§ ACTIVITY
Nothing in the data should change when you return it, but leave the pictures out.

Stored items:
......

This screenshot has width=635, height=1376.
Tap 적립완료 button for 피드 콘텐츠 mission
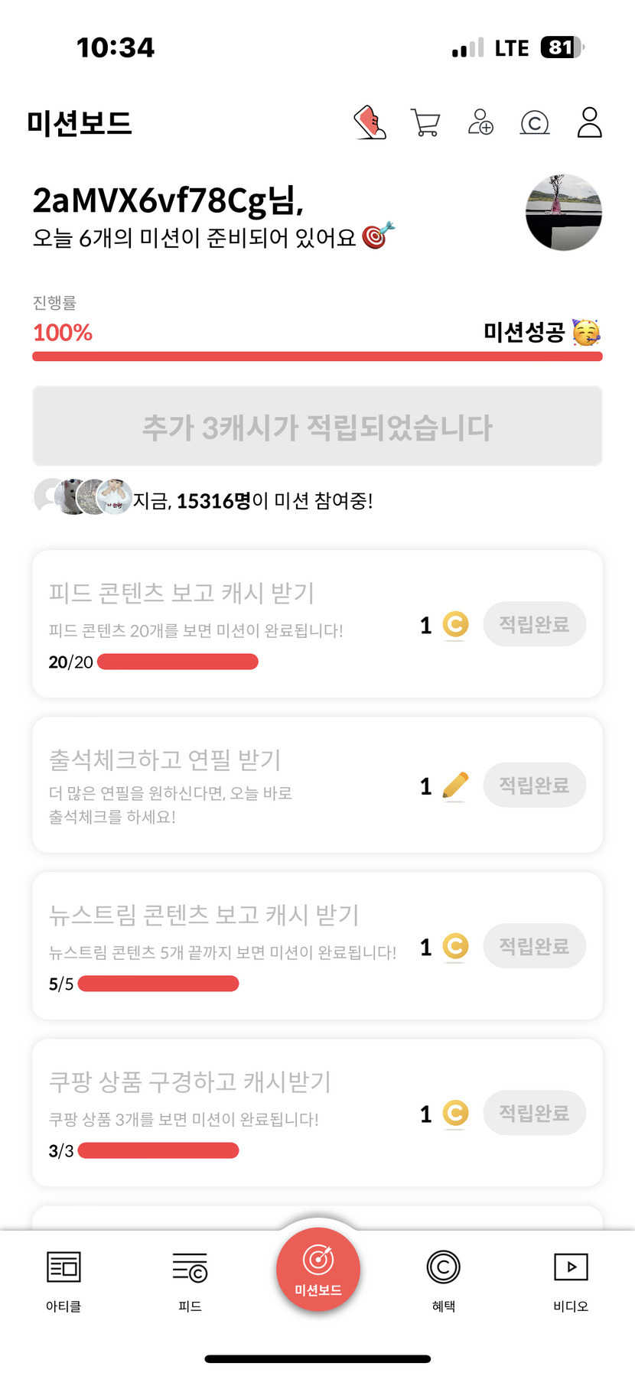534,624
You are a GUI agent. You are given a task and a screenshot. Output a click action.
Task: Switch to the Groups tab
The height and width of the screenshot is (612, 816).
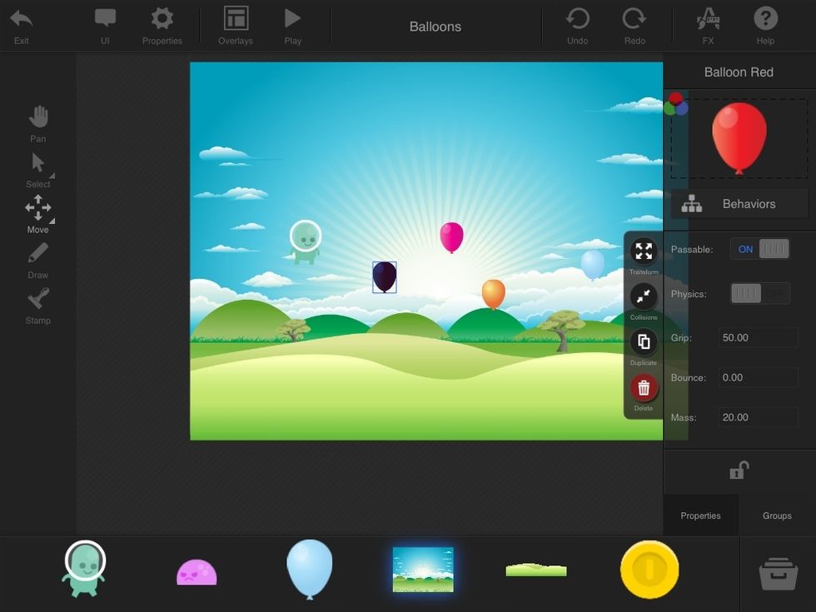[x=776, y=515]
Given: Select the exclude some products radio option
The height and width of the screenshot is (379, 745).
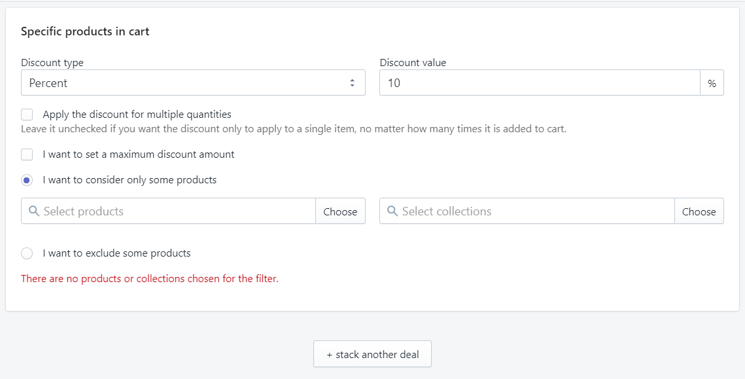Looking at the screenshot, I should point(27,253).
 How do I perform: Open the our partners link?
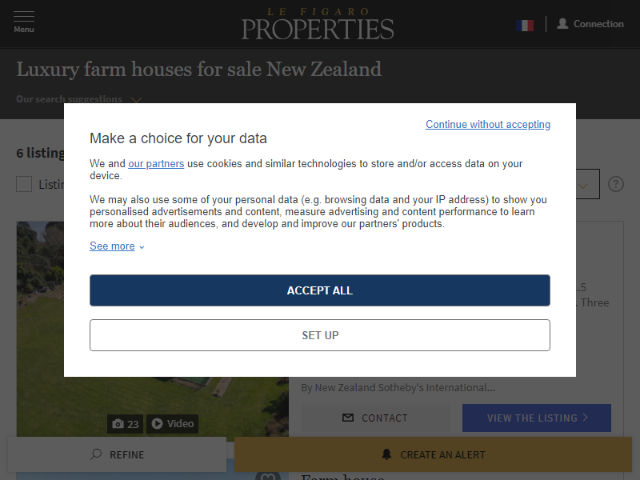(156, 163)
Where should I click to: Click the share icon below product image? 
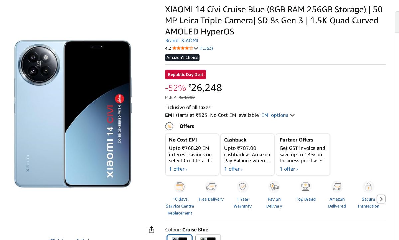coord(151,230)
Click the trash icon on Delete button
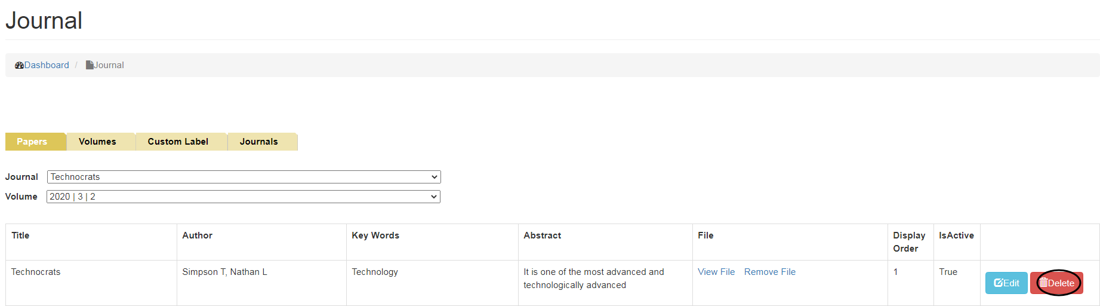 pyautogui.click(x=1043, y=283)
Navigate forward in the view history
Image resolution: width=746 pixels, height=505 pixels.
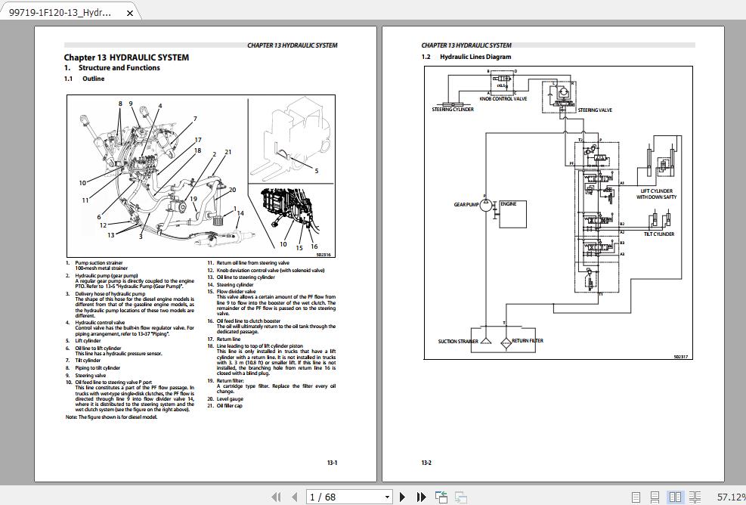click(460, 497)
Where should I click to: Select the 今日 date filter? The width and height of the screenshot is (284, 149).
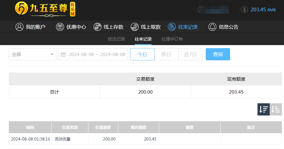[142, 54]
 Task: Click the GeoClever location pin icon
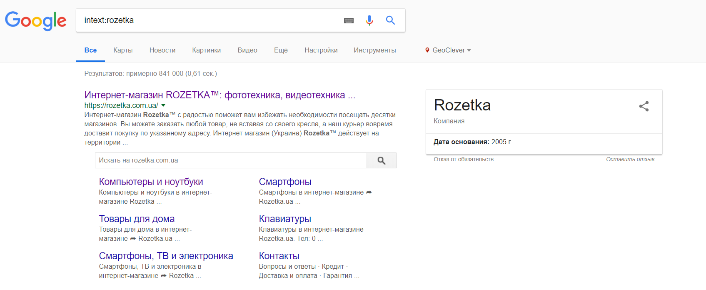click(x=427, y=50)
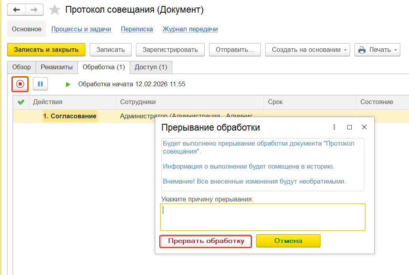Viewport: 409px width, 275px height.
Task: Click the forward navigation arrow
Action: coord(34,9)
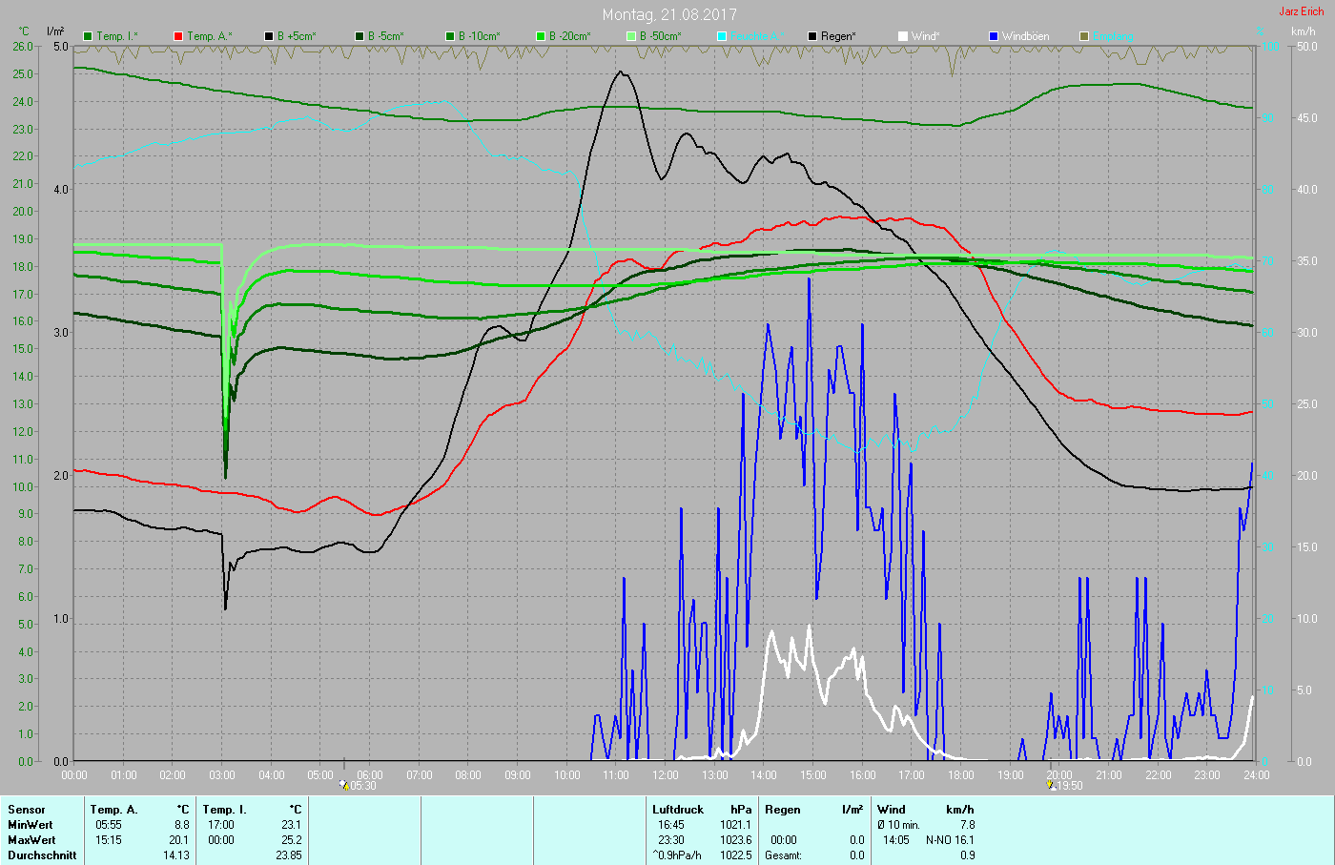Click the MaxWert row label
Image resolution: width=1335 pixels, height=865 pixels.
31,840
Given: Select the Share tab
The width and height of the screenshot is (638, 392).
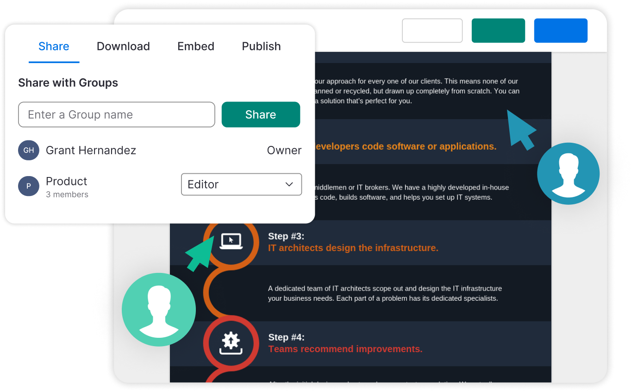Looking at the screenshot, I should click(54, 46).
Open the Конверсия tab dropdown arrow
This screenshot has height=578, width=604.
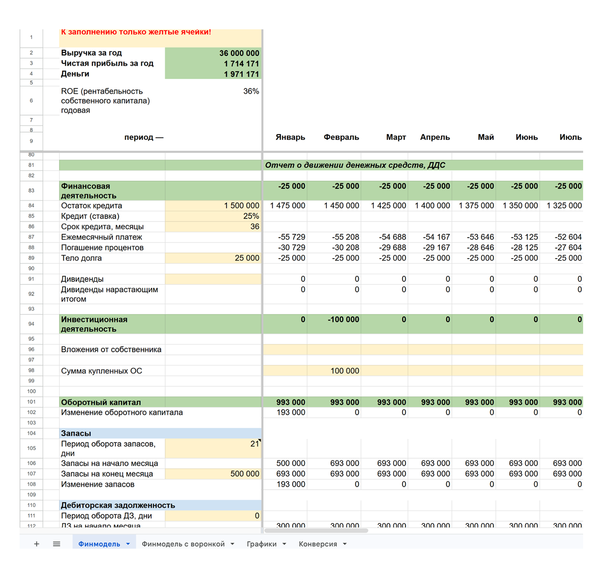click(345, 544)
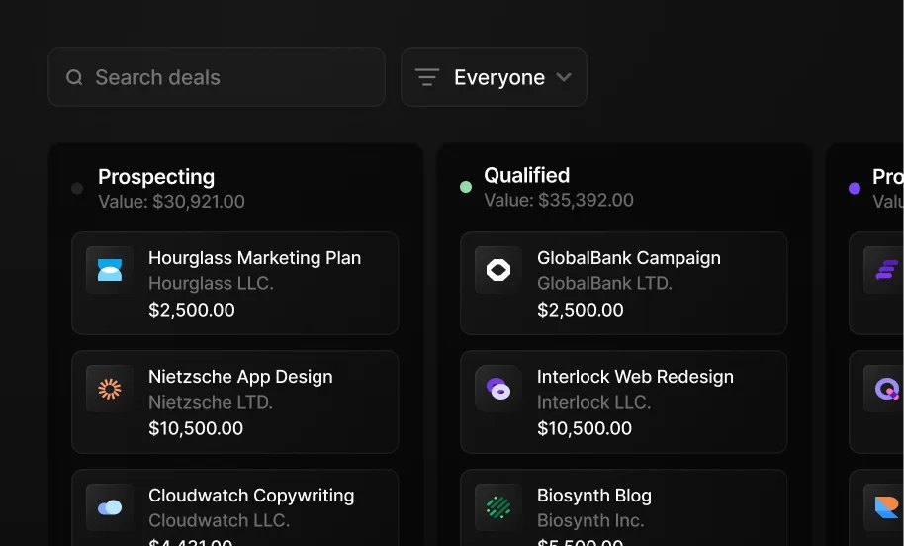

......

§ EXERCISE RESULT
This screenshot has width=635, height=1376.
Tap 적립완료 button for 피드 콘텐츠 mission
534,624
You are a GUI agent. You are given a task and a screenshot. Output a click action.
Task: Switch to the Groups tab
The height and width of the screenshot is (612, 816).
[x=776, y=515]
Given: Select the exclude some products radio option
The height and width of the screenshot is (379, 745).
Looking at the screenshot, I should point(27,253).
 How do I perform: Open the our partners link?
(156, 163)
Where should I click to: Click the share icon below product image? 
coord(151,230)
Click the trash icon on Delete button
 pyautogui.click(x=1043, y=283)
Navigate forward in the view history
Image resolution: width=746 pixels, height=505 pixels.
click(460, 497)
Where should I click to: Select the 今日 date filter? The width and height of the screenshot is (284, 149).
[142, 54]
 Task: Click the GeoClever location pin icon
click(x=427, y=50)
Viewport: 409px width, 275px height.
Task: Click the forward navigation arrow
Action: coord(34,9)
Click the MaxWert row label
Image resolution: width=1335 pixels, height=865 pixels.
31,840
Given: Select the Share tab
The width and height of the screenshot is (638, 392).
Looking at the screenshot, I should click(54, 46).
Open the Конверсия tab dropdown arrow
This screenshot has height=578, width=604.
click(345, 544)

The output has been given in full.